Item-finding entries
--- --- ---
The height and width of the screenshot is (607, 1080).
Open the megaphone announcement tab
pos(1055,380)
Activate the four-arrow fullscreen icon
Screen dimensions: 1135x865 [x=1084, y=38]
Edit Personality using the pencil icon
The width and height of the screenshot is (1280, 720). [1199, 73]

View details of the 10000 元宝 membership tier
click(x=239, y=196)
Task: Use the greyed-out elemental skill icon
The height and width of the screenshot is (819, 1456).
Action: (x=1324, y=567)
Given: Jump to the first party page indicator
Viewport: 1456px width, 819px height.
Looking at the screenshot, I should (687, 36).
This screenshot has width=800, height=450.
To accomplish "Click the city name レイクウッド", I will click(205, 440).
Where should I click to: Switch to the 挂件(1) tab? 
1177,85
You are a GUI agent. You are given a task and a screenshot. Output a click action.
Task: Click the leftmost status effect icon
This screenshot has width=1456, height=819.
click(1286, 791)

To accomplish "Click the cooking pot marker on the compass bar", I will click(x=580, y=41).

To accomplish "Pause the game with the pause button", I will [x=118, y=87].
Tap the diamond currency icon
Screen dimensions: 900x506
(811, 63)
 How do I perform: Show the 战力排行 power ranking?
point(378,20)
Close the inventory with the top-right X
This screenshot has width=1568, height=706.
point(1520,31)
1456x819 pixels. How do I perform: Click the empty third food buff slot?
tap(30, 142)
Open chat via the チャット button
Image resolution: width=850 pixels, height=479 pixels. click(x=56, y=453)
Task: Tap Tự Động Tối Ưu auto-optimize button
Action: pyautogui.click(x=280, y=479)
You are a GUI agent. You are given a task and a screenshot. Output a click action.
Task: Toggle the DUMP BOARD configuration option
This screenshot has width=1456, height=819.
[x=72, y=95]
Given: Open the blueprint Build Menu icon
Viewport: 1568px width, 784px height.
--- --- ---
**Requirements**: Please copy all the entries again, swapping "megaphone" for "bullhorn" and leaving everything else unchanged.

**The completed task**:
The height and width of the screenshot is (607, 1080).
Open the bullhorn announcement tab
pos(1055,380)
Activate the four-arrow fullscreen icon
Screen dimensions: 1135x865 [x=1084, y=38]
Edit Personality using the pencil icon
The width and height of the screenshot is (1280, 720). [1199, 73]

View details of the 10000 元宝 membership tier
click(x=239, y=196)
Task: Use the greyed-out elemental skill icon
The height and width of the screenshot is (819, 1456).
Action: (x=1324, y=567)
Given: Jump to the first party page indicator
Viewport: 1456px width, 819px height.
Looking at the screenshot, I should (687, 36).
This screenshot has width=800, height=450.
To accomplish "Click the city name レイクウッド", I will click(205, 440).
Where should I click to: Switch to the 挂件(1) tab? 
1177,85
You are a GUI agent. You are given a task and a screenshot. Output a click action.
Task: Click the leftmost status effect icon
This screenshot has width=1456, height=819.
click(1286, 791)

To accomplish "Click the cooking pot marker on the compass bar", I will click(x=580, y=41).

To accomplish "Pause the game with the pause button", I will [x=118, y=87].
Tap the diamond currency icon
Screen dimensions: 900x506
(811, 63)
 How do I perform: Show the 战力排行 power ranking?
point(378,20)
Close the inventory with the top-right X
This screenshot has width=1568, height=706.
point(1520,31)
1456x819 pixels. How do I perform: Click the empty third food buff slot?
tap(30, 142)
Open chat via the チャット button
Image resolution: width=850 pixels, height=479 pixels. click(x=56, y=453)
Task: Tap Tự Động Tối Ưu auto-optimize button
Action: pyautogui.click(x=280, y=479)
You are a GUI agent. You are given a task and a screenshot. Output a click action.
Task: Toggle the DUMP BOARD configuration option
This screenshot has width=1456, height=819.
[x=72, y=95]
Given: Open the blueprint Build Menu icon
Viewport: 1568px width, 784px height.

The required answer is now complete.